Search Journey
The search journey enables users to discover and explore datasets within the NFDI4Immuno repository while maintaining privacy and data protection standards.
The system employs both a priori and post factum safety checks:
- A priori: The Search Service validates the query filters for safety before they reach the database.
- Post factum: After the query runs, the system checks the "cohort size." If the results are too specific (potentially identifying an individual), the system returns a fallback response rather than the raw results.
sequenceDiagram
participant U as Front-end/CLI
participant G as API Gateway
participant S as Search Service
participant DB as Search Database
U->>G: POST /search (query + filters)
G->>S: Forward search request
S->>S: a priori sensitivity check
S->>DB: Query with safe filters
DB-->>S: Raw results
S->>S: post factum check (e.g. cohort-size)
alt Cohort OK
S-->>S: Rank results
S-->>G: Summary statistics + dataset ID (JSON)
else Cohort too small
S-->>G: Fallback response (insufficient cohort size)
end
G-->>U: Forward response
Key features:
- A Priori Validation: Validates query filters for safety before they reach the database to prevent unsafe data requests.
- Post Factum Filtering: Evaluates the "cohort size" of results to ensure individuals cannot be identified.
- Fallback Mechanism: Automatically returns an "insufficient cohort size" response if the result set is too specific, protecting sensitive data.
Query Processing
The system optimizes discovery through specialized indexing and advanced filtering capabilities.
sequenceDiagram
participant S as Search Service
participant F1 as A priori Filter
participant DB as Search Database
participant F2 as Post factum Filter
S->>F1: Validate filter safety
alt Filters safe
F1-->>S: Pass
S->>DB: Run query
DB-->>S: Raw results
else Filters unsafe
F1-->>S: Fail - Reject filters
end
S->>F2: Validate results safety (e.g. cohort-size rules)
alt Cohort OK
F2-->>S: Pass
S-->>S: Rank results
S-->>S: Return results
else Cohort too small
F2-->>S: Fail
S-->>S: Return fallback response
end
Key features:
- Faceted Search: Enables users to explore and filter datasets based on specific metadata attributes.

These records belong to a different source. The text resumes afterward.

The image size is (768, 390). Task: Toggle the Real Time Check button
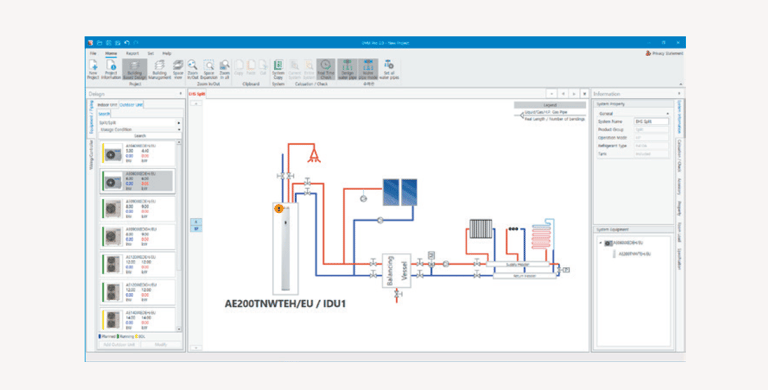326,69
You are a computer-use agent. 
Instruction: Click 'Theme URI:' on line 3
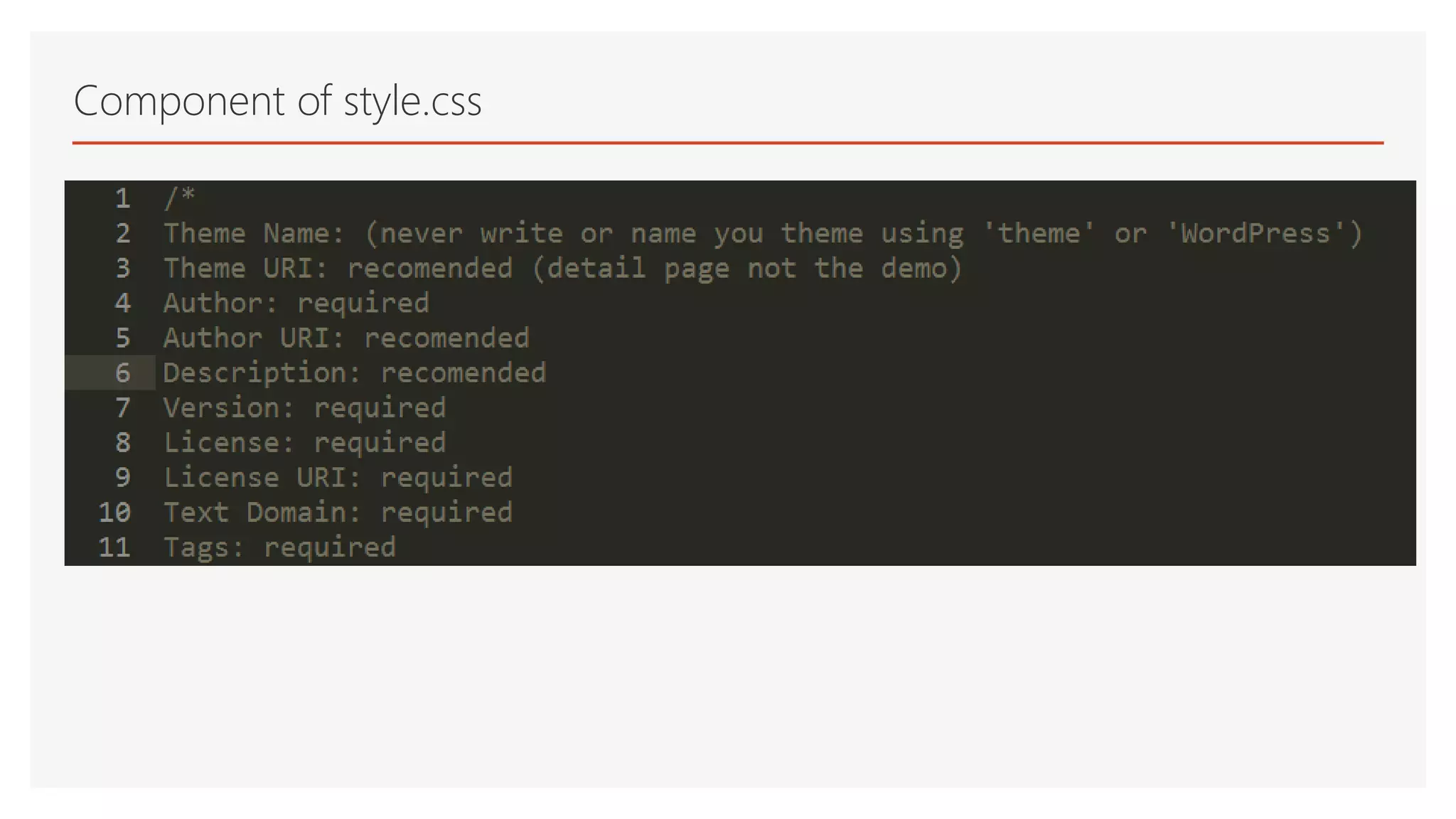[x=245, y=268]
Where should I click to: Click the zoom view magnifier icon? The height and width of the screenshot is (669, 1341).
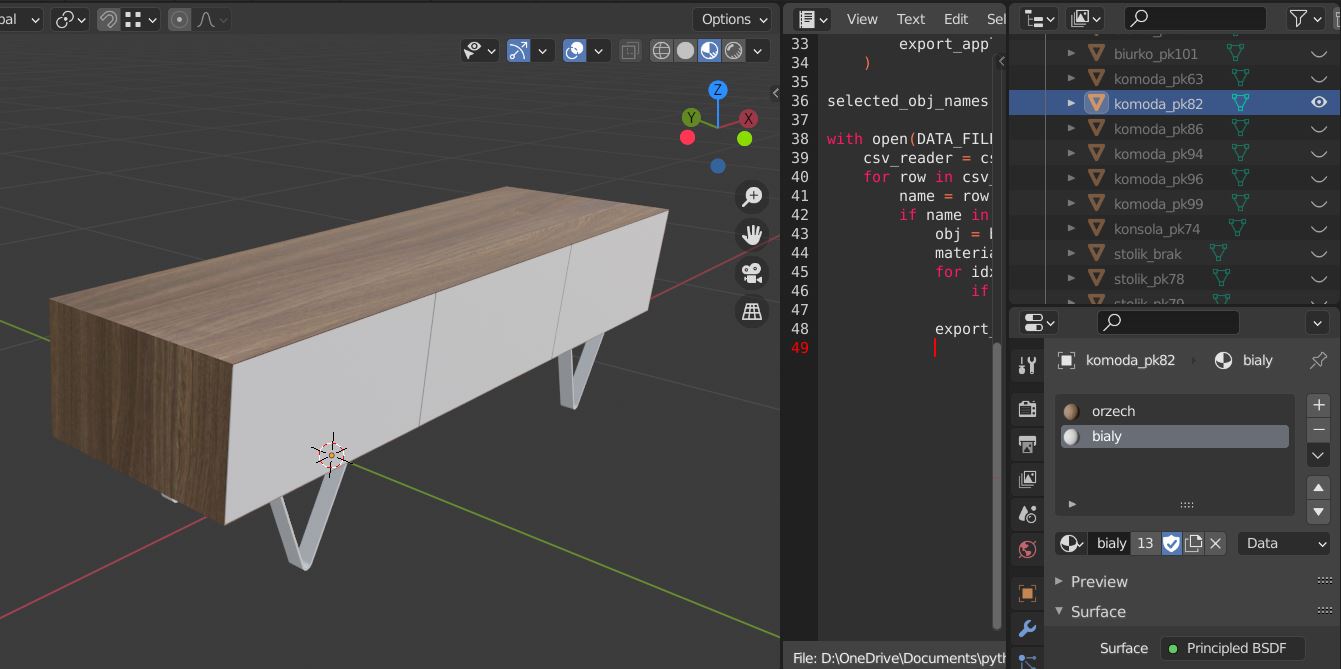[752, 197]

- Domain-Specific Indexes: Optimized performance for immunological concepts such as CDR3 sequences, cell types, and experimental conditions.
- Relevance-Based Ranking: Ranks search results to ensure the most pertinent datasets are presented to the user.
- Distributed Processing: Uses a scalable infrastructure to maintain performance during high-volume query execution.